> [Belirtilen hedef]:
Dersim yazısında adı geçen bütün kişileri metindeki adlarıyla sıralayın.
───── Belge alıntısı ─────
Başka Dersim'ler var mı?
04 Aralık 2011 Pazar 07:12
Bu defaki Dersim tartışması, CHP Tunceli Milletvekili Hüseyin Aygün'ün 10 Kasım 2011 tarihli Zaman'da çıkan demeciyle başladı ve bu konuda en son konuşması gereken Deniz Baykal'ın açıklamasıyla doruğuna ulaştı.
Baykal'a göre Dersim tartışması bir "tuzak"tı ve CHP bu tuzağa düşmeyecekti. Oysa bu bir "tuzak" ise, buna düşmemenin yolu, onu görmezden gelmek değil, tanıyıp bu kabuk bağlamış yaranın sahiplerinden özür dilemekten geçmez miydi?
Bu defaki Dersim 'açılımı', uzun bir süredir bu köşeden benim de kendi imkânlarımla katkıda bulunduğum yakın tarihin aydınlanması girişimleri için çok önemli bir adım oldu. Bunun arkası gelecek ve başka Dersim'ler de birer ikişer gün yüzüne çıkacak. Bakın, şimdiden sıraya girdiler bile.
Cumhuriyet devrinde yaşanan bu 'öteki Dersim'lerden birisi de, 1930 yazında gerçekleştirilen Zilan katliamıdır. Öyle ki, bu katliam, yapıldığı tarihte -Zilan'ı duymazlıktan gelen solcularımızın kulakları çınlasın- Zürih'te toplanan Sosyalist Enternasyonal tarafından kınanmış, dünya kamuoyunun dikkatlerini "Türk oligarşisi"nin Kürt halkını kurban ettiğine çekmiş, bölgede işlenen "kanlı suçlar"ın kapitalist ülkeler tarafından görmezlikten gelindiğini ifade ederek bunu protesto etmiştir. (W. Jwaideh, Kürt Milliyetçiliğinin Tarihi, İletişim: 2004, s. 413-4)
Peki Zilan'da ne oldu?
───── Verilen bilgiler ─────
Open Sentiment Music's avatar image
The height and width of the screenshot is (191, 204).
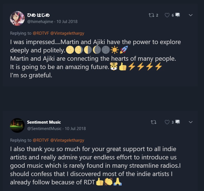(x=17, y=125)
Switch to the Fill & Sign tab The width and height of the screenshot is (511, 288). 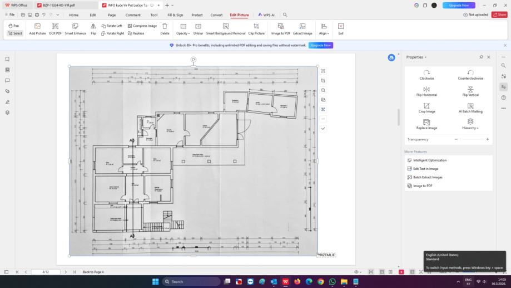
─────
> [Tam yanıt]:
- Hüseyin Aygün
- Deniz Baykal
- W. Jwaideh